GIVEN INFORMATION |
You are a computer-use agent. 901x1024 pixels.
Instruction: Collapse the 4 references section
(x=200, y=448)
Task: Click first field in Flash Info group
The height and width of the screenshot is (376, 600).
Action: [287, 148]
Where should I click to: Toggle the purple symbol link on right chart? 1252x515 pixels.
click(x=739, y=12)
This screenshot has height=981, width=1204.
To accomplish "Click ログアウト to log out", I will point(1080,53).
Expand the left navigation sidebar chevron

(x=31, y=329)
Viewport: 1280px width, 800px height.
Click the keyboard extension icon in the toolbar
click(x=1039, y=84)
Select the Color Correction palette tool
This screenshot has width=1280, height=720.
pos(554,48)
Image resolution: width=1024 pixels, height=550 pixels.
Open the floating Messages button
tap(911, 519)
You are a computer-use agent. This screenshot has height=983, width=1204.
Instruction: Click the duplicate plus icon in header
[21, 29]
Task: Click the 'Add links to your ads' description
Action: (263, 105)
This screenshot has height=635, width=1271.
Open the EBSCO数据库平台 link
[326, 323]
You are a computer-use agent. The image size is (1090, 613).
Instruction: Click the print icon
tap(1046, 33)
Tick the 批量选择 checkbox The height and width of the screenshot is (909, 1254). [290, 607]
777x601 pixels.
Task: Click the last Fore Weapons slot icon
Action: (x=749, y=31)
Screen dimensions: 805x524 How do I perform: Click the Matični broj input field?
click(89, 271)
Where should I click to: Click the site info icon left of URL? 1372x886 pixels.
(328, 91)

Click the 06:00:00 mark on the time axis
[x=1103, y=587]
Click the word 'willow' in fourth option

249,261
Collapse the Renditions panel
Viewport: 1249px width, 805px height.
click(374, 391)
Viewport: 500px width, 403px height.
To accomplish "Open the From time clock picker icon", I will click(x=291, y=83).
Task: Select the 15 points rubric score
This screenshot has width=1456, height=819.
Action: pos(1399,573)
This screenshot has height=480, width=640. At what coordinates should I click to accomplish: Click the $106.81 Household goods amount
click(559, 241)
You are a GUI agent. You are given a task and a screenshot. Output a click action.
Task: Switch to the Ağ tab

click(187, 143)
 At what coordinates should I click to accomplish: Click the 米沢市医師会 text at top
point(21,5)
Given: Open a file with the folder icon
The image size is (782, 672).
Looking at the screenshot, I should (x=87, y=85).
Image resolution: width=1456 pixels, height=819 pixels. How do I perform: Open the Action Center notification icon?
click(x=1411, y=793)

TASK | Rewrite all the entries above, substituting "Display" for "Viewport" and leaving everything else unchanged.

RESPONSE BELOW |
You are a computer-use agent. 901x1024 pixels.
Instruction: Collapse the 4 references section
(x=200, y=448)
Task: Click first field in Flash Info group
The height and width of the screenshot is (376, 600).
Action: [287, 148]
Where should I click to: Toggle the purple symbol link on right chart? 1252x515 pixels.
click(x=739, y=12)
This screenshot has height=981, width=1204.
To accomplish "Click ログアウト to log out", I will point(1080,53).
Expand the left navigation sidebar chevron

(x=31, y=329)
Display: 1280px width, 800px height.
Click the keyboard extension icon in the toolbar
click(x=1039, y=84)
Select the Color Correction palette tool
This screenshot has width=1280, height=720.
pos(554,48)
Image resolution: width=1024 pixels, height=550 pixels.
Open the floating Messages button
tap(911, 519)
You are a computer-use agent. This screenshot has height=983, width=1204.
Instruction: Click the duplicate plus icon in header
[21, 29]
Task: Click the 'Add links to your ads' description
Action: (263, 105)
This screenshot has height=635, width=1271.
Open the EBSCO数据库平台 link
[326, 323]
You are a computer-use agent. The image size is (1090, 613).
Instruction: Click the print icon
tap(1046, 33)
Tick the 批量选择 checkbox The height and width of the screenshot is (909, 1254). [290, 607]
777x601 pixels.
Task: Click the last Fore Weapons slot icon
Action: (x=749, y=31)
Screen dimensions: 805x524 How do I perform: Click the Matični broj input field?
click(89, 271)
Where should I click to: Click the site info icon left of URL? 1372x886 pixels.
(328, 91)

Click the 06:00:00 mark on the time axis
[x=1103, y=587]
Click the word 'willow' in fourth option

249,261
Collapse the Renditions panel
Display: 1249px width, 805px height.
click(374, 391)
Display: 500px width, 403px height.
To accomplish "Open the From time clock picker icon", I will click(x=291, y=83).
Task: Select the 15 points rubric score
This screenshot has width=1456, height=819.
Action: pos(1399,573)
This screenshot has height=480, width=640. At what coordinates should I click to accomplish: Click the $106.81 Household goods amount
click(559, 241)
You are a GUI agent. You are given a task and a screenshot. Output a click action.
Task: Switch to the Ağ tab

click(187, 143)
 At what coordinates should I click to accomplish: Click the 米沢市医師会 text at top
point(21,5)
Given: Open a file with the folder icon
The image size is (782, 672).
Looking at the screenshot, I should (x=87, y=85).
Image resolution: width=1456 pixels, height=819 pixels. How do I perform: Open the Action Center notification icon?
click(x=1411, y=793)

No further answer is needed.